Aim of the task ▸
Please reproduce exactly the lines from the start of the records through the one containing "Viewport: 493px width, 750px height.", and nothing more.

******************************

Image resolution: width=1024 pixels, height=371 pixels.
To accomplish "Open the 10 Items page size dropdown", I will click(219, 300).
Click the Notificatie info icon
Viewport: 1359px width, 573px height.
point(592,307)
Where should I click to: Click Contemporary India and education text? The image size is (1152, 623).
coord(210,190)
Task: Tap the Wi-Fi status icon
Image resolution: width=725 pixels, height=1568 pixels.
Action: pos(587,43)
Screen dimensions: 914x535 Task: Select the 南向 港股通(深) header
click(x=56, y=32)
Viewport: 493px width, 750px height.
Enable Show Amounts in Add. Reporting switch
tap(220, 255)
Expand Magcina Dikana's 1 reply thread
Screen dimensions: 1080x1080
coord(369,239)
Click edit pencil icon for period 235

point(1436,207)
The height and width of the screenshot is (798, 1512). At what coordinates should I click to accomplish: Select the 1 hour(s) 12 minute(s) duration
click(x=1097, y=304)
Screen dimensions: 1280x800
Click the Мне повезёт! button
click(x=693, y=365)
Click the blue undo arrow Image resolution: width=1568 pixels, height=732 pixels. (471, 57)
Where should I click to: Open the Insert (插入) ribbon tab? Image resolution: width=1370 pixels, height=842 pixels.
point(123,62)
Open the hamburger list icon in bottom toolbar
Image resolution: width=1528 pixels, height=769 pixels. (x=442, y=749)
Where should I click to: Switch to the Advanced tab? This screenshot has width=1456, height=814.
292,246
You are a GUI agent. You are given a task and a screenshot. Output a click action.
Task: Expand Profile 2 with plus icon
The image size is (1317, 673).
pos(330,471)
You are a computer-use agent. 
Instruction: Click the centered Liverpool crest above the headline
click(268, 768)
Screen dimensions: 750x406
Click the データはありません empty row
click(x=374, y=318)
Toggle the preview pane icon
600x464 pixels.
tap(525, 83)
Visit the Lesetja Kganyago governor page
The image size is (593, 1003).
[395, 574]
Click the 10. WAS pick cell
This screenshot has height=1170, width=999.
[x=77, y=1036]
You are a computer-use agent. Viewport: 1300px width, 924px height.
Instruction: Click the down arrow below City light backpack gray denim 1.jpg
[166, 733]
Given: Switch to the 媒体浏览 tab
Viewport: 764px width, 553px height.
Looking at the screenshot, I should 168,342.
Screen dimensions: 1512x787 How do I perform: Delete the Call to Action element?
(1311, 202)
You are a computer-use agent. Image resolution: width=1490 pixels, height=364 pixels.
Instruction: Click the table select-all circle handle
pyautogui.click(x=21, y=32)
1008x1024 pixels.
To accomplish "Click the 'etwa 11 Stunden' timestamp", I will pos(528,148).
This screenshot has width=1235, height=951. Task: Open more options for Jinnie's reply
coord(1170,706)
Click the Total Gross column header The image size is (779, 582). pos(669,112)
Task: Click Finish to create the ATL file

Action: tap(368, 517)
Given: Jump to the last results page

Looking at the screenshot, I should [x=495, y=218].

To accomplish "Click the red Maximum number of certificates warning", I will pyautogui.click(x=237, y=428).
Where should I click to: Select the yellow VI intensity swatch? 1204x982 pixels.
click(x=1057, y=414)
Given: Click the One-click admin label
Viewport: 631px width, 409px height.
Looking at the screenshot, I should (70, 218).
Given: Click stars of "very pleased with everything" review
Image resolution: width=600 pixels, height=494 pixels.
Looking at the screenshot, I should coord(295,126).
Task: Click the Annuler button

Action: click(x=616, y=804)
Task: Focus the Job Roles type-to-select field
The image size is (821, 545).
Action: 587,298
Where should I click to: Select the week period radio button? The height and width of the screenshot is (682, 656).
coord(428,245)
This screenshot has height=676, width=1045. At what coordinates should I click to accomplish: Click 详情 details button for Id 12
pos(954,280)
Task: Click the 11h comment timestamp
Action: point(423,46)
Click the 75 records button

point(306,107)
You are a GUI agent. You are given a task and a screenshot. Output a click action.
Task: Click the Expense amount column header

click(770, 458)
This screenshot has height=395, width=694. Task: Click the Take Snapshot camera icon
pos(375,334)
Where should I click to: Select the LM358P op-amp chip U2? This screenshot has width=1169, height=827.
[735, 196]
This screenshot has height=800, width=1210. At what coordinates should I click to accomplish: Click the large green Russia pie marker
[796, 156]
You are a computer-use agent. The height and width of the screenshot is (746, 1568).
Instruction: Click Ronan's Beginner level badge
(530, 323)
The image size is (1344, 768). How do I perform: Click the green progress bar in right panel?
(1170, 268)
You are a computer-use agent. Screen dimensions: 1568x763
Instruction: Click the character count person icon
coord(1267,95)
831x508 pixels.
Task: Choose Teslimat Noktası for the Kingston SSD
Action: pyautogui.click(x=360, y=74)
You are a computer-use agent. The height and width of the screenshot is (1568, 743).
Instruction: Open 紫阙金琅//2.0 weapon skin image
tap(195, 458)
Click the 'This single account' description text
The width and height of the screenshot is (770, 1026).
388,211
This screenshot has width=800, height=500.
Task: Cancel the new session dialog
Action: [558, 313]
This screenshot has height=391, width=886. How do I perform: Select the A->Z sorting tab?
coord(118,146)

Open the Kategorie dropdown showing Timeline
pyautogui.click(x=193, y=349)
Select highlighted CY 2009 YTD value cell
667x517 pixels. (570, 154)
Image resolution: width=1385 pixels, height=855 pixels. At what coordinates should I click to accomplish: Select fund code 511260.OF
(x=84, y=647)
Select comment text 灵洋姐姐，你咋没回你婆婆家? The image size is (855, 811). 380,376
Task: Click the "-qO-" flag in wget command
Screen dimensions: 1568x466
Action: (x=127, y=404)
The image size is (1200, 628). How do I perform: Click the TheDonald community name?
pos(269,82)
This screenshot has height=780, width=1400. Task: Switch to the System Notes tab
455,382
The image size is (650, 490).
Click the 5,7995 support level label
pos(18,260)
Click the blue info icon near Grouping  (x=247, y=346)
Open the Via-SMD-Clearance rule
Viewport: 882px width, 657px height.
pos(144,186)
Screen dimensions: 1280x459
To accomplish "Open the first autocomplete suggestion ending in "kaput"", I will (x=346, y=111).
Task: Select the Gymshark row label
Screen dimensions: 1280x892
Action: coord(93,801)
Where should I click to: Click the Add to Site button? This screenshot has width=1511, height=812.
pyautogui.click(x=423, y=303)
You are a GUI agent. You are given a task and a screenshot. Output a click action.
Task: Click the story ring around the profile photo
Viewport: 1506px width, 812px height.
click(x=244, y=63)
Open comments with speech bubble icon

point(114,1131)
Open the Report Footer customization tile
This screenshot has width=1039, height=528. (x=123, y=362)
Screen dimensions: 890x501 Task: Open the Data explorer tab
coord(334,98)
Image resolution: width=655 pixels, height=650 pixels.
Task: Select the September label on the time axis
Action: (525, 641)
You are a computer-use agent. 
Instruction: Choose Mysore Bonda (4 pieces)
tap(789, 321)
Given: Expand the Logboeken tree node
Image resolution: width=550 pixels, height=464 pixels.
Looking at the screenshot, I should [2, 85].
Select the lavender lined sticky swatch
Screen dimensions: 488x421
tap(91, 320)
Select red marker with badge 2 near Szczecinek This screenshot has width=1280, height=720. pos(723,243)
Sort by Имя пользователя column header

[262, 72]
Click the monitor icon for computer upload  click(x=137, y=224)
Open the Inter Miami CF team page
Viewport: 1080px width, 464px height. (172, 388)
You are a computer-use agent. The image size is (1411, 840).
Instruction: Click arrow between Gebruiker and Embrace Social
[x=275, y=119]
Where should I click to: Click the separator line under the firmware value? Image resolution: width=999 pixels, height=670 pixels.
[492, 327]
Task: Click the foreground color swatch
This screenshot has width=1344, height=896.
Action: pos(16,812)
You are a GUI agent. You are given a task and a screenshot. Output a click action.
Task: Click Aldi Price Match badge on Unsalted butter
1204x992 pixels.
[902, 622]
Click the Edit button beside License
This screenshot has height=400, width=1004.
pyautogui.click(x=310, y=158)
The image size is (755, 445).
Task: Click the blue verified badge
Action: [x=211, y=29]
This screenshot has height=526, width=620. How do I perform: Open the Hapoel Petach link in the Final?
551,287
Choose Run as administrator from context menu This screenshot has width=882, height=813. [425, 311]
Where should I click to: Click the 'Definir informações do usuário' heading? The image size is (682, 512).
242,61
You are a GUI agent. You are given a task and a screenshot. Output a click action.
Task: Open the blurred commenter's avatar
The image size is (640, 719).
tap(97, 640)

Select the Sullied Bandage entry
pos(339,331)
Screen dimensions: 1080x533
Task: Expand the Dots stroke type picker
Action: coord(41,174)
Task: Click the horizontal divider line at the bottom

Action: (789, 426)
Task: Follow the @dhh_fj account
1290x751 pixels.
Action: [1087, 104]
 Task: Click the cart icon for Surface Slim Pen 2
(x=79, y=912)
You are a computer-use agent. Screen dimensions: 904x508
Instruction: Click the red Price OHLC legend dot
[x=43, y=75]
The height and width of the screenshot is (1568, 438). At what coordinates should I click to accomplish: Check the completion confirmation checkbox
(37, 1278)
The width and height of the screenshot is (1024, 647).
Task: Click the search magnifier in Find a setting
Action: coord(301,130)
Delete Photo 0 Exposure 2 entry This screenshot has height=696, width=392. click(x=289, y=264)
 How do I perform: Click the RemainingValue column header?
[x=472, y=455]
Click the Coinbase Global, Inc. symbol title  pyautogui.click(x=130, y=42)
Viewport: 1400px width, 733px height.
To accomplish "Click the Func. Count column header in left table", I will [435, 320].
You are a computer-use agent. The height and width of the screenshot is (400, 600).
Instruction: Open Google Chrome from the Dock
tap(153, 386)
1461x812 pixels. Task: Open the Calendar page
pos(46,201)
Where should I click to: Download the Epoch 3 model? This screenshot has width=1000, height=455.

******************************

Response to the exercise ▸
Image resolution: width=1024 pixels, height=371 pixels.
To accomplish "Open the 10 Items page size dropdown", I will click(219, 300).
Click the Notificatie info icon
Viewport: 1359px width, 573px height.
point(592,307)
Where should I click to: Click Contemporary India and education text? The image size is (1152, 623).
coord(210,190)
Task: Tap the Wi-Fi status icon
Image resolution: width=725 pixels, height=1568 pixels.
Action: pos(587,43)
Screen dimensions: 914x535 Task: Select the 南向 港股通(深) header
click(x=56, y=32)
Viewport: 493px width, 750px height.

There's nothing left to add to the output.